Chaque réseau se partage des zones d’exploitation à l’intérieur du pays, où ils y ont instauré une économie de guerre. Ainsi, ils instrumentalisent et influencent les différentes milices (« groupes rebelles ») œuvrant à l’intérieur du pays, en les armant, les formant et en leur donnant du soutient stratégique. Ce faisant, ils assurent la viabilité de leurs activités économiques : exploitation des ressources naturelles, détournement de recettes fiscales ou encore création de sociétés écrans.
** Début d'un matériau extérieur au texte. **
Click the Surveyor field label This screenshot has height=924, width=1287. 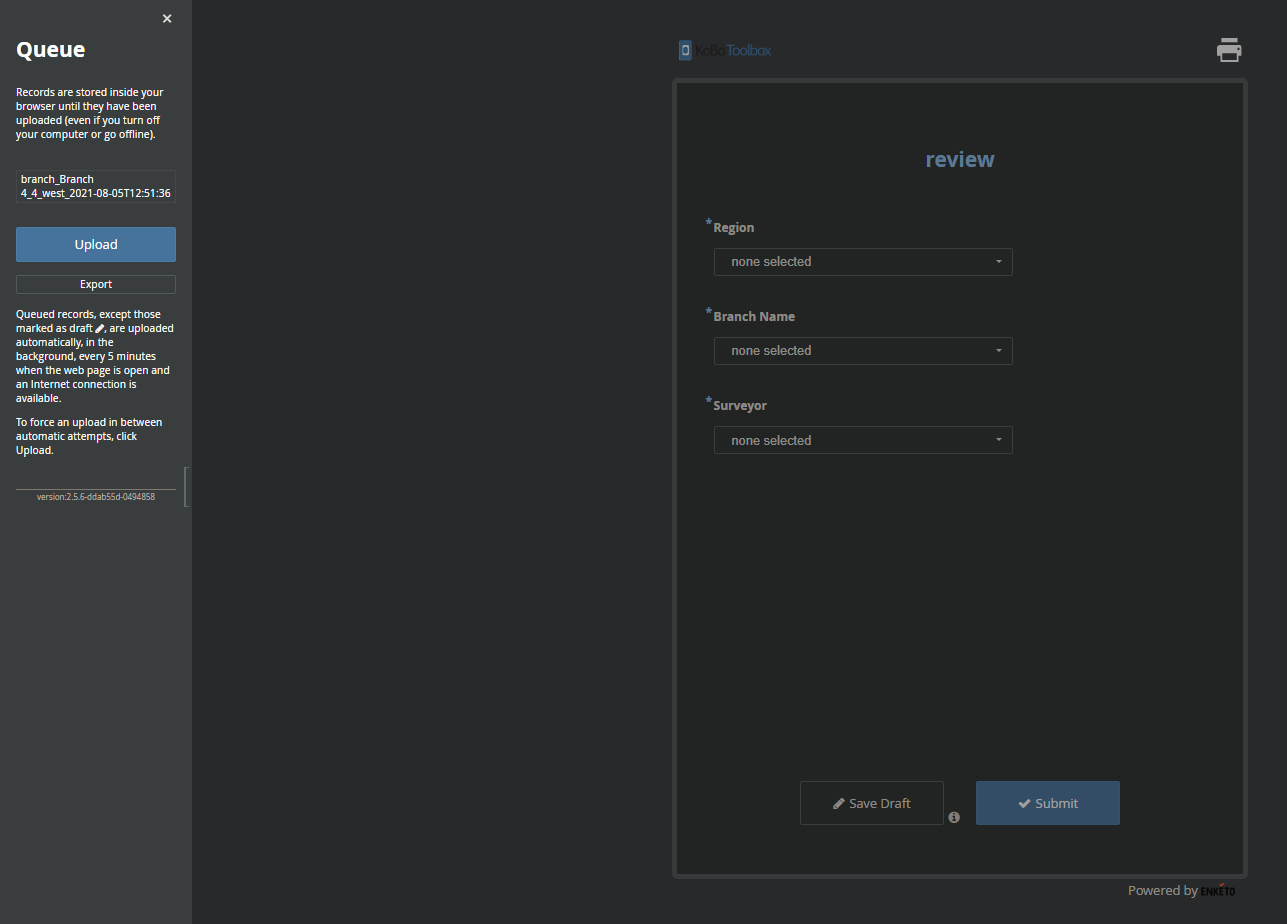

En plus des réseaux d’élites, plusieurs entreprises multinationales participent à cette exploitation. En effet, certaines d’entre-elles fomentent les chefs rebelles (instrumentalisés par les réseaux d’élites) pour avoir un accès aux ressources dans les zones occupées. Même si le gouvernement central donne des permis d’extraction minière aux entreprises, dans les régions contrôlées par des forces armées, les compagnies doivent négocier avec les leaders de ces groupes et établir des partenariats avec ces derniers pour avoir accès aux ressources. Ces pratiques commerciales violent plusieurs droits de la personne étant donné que la nature des activités minières et des processus d’exportation vont à l’encontre des codes de conduite internationaux. Lors de son rapport de 2003 sur l’exploitation illégale des ressources naturelles en RDC, le Conseil de Sécurité des Nations Unies a identifié une centaine d’entreprises fautives, dont certaines sont canadiennes, belges, allemandes, israéliennes, suisses, anglaises ou encore hollandaises.
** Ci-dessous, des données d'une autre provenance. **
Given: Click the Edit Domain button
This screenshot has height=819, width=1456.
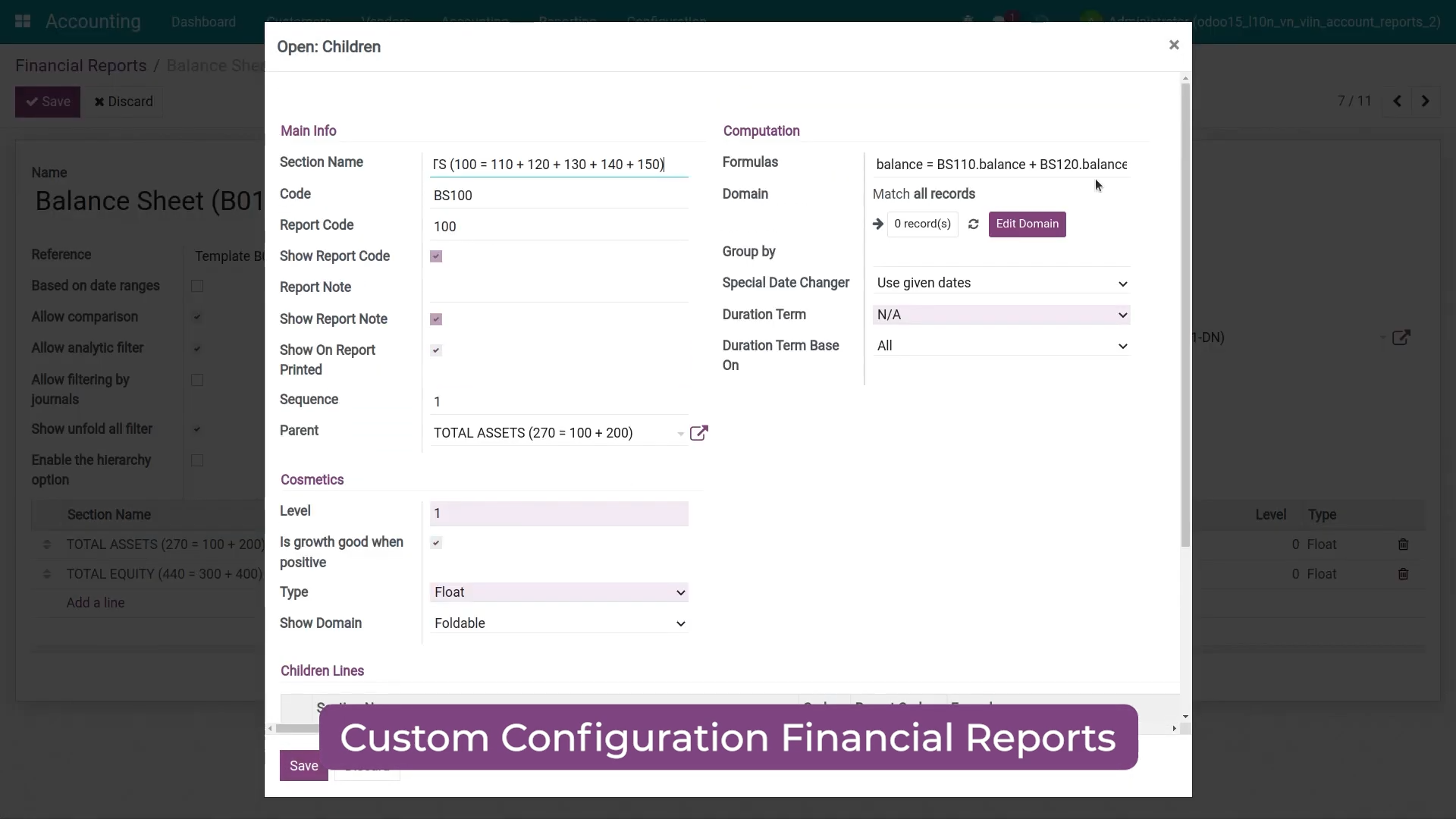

Les minerais les plus prisés sont l’or, le diamant, le tantale (coltan), l’étain et le tungstène (qu’ont retrouve principalement à l’est de la RDC). Un fois extraits, les minerais entrent dans une chaine d’approvisionnement qui s’étend dans le monde entier. Ils sortent généralement de manière illégale du pays et sont vendus dans des fondus en Asie et en Europe. Après avoir été fondus et traités, les minerais sont transformés et utilisés dans l’assemblage d’une grande variété de produits : appareils électroniques, équipements médicaux ou d’aéronautiques.